(Activity) Every line of the entries below from the one containing "Click the + Review Batch button" to the one containing "Given: Click the Puntos column header", both ends included, must be written out exactly. No other line belongs in the answer.

[Recorded information — start]

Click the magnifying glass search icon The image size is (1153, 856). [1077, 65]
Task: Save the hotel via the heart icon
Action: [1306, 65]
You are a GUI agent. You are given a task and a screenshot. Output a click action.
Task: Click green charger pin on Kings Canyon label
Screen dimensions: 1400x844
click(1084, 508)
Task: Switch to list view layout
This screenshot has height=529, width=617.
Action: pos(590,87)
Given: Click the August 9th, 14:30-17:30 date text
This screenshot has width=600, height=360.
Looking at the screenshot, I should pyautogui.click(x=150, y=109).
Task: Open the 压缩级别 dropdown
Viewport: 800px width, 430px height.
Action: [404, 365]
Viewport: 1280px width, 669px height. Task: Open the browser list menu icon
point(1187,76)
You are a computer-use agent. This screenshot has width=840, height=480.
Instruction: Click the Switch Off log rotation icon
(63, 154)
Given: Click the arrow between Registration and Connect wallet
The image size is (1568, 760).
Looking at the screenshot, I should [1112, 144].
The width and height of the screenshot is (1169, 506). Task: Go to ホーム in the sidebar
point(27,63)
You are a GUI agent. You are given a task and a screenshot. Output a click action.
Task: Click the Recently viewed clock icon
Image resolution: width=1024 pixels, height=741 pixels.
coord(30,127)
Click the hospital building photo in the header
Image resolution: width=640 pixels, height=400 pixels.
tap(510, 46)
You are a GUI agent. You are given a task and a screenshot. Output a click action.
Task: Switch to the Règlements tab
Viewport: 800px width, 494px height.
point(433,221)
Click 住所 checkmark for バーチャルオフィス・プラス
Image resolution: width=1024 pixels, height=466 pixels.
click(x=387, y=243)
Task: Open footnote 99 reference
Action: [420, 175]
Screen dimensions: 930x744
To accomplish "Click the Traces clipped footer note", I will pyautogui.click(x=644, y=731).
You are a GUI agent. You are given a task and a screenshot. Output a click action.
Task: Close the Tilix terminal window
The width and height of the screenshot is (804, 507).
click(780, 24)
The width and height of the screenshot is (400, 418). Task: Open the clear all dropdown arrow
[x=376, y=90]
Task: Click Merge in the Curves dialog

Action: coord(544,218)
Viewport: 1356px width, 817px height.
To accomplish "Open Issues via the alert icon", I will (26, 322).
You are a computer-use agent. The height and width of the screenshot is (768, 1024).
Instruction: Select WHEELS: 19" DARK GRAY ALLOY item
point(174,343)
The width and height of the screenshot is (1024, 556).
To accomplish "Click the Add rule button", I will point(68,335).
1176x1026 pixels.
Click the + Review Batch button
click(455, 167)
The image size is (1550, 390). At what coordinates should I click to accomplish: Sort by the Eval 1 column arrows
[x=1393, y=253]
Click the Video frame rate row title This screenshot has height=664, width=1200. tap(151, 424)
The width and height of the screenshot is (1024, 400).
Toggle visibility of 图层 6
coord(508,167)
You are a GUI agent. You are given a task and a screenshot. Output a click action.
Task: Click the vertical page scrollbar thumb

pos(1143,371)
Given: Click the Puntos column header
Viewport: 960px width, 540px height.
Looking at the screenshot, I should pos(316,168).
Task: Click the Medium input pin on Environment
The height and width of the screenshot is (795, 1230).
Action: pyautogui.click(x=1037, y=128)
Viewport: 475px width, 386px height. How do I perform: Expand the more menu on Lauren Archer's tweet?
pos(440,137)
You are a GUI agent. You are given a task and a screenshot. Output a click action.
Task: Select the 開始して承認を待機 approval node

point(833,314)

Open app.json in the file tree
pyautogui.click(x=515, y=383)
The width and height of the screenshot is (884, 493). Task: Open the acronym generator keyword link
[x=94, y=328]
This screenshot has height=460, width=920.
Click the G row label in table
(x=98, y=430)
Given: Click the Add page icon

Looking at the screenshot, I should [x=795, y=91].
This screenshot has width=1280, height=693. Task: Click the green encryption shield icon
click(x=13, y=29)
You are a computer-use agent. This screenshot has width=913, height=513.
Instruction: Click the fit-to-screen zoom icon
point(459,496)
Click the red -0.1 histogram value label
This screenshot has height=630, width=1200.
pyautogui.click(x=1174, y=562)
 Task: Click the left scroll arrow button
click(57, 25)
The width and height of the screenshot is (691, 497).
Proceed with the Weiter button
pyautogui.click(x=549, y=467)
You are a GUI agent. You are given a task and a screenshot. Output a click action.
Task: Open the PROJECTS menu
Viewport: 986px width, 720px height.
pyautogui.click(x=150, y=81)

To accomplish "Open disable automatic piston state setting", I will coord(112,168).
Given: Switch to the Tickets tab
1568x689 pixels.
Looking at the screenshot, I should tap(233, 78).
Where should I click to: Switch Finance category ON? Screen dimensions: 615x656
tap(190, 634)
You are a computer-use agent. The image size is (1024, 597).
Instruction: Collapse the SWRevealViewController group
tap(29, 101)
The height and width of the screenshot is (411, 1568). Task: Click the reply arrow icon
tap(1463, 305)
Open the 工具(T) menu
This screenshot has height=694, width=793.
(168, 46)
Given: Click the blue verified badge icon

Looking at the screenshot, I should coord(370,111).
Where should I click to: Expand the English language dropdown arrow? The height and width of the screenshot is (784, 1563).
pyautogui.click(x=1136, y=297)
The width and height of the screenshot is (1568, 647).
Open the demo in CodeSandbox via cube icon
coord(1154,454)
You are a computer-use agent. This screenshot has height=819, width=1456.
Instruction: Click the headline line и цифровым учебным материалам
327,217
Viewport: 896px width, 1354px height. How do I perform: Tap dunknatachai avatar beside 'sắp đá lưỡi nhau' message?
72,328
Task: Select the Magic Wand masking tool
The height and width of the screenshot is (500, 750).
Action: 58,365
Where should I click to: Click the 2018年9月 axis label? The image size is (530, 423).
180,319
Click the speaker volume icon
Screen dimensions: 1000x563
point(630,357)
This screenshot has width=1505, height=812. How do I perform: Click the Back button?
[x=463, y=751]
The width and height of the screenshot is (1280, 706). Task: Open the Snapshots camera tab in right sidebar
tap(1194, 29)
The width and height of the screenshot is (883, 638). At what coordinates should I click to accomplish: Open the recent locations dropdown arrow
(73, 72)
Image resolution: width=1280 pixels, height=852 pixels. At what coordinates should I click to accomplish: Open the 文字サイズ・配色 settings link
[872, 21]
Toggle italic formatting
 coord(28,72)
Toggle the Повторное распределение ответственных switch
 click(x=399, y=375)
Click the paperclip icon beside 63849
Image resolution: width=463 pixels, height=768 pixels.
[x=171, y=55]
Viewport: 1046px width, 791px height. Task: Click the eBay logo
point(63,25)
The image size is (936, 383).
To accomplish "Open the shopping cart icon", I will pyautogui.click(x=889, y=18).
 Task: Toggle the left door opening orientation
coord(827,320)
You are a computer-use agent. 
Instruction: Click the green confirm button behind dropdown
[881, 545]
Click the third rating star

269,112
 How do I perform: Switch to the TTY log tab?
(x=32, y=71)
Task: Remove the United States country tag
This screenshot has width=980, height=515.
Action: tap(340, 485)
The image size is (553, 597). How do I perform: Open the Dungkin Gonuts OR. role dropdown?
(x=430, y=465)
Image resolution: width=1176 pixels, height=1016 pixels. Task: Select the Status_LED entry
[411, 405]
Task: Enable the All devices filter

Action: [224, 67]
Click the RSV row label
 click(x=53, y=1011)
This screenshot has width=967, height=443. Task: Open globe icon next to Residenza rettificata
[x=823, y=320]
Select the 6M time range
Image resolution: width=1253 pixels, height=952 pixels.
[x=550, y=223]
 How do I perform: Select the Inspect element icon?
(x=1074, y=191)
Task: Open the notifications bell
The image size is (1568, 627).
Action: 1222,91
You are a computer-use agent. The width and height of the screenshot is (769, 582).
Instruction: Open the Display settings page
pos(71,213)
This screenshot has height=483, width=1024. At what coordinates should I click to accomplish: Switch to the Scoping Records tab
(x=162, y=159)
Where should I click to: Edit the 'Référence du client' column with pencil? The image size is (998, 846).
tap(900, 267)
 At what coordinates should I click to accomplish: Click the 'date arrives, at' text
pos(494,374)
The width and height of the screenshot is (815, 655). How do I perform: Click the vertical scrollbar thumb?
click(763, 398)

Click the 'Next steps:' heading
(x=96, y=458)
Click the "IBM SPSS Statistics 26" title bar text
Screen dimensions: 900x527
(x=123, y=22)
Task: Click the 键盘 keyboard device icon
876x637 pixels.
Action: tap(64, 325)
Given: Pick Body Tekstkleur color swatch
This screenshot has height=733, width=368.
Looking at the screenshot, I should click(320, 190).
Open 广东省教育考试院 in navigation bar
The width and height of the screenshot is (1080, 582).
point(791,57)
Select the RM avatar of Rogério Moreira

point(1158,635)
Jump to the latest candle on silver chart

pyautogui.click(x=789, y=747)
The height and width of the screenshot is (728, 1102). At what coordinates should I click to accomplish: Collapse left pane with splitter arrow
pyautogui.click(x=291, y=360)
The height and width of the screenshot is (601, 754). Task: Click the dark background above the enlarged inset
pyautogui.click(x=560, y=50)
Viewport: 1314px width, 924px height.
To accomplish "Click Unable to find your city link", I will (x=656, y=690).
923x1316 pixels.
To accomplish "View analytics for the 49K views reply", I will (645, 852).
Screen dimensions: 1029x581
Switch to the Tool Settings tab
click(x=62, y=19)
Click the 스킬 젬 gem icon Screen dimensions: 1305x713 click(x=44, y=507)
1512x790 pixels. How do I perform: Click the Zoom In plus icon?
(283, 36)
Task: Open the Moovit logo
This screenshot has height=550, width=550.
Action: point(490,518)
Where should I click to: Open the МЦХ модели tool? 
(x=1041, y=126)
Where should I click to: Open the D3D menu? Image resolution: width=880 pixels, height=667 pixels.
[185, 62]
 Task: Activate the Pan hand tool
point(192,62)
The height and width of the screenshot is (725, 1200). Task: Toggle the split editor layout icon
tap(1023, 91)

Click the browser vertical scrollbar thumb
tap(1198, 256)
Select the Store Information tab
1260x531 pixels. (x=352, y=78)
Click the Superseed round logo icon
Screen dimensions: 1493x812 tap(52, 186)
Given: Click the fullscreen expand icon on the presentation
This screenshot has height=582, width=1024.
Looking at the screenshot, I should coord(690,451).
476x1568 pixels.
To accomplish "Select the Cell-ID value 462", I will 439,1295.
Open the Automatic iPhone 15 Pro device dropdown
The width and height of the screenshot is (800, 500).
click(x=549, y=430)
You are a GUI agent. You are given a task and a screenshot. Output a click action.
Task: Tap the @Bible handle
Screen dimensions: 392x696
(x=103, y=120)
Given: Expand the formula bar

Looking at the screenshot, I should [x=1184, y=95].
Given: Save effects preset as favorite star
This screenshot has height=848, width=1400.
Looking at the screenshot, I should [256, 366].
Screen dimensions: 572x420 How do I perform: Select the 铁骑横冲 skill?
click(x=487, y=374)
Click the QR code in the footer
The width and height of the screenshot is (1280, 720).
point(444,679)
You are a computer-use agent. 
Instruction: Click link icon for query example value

[Recorded information — finish]

(The answer)
Click the + Review Batch button
click(455, 167)
The image size is (1550, 390). At what coordinates should I click to accomplish: Sort by the Eval 1 column arrows
[x=1393, y=253]
Click the Video frame rate row title This screenshot has height=664, width=1200. tap(151, 424)
The width and height of the screenshot is (1024, 400).
Toggle visibility of 图层 6
coord(508,167)
You are a GUI agent. You are given a task and a screenshot. Output a click action.
Task: Click the vertical page scrollbar thumb

pos(1143,371)
Given: Click the Puntos column header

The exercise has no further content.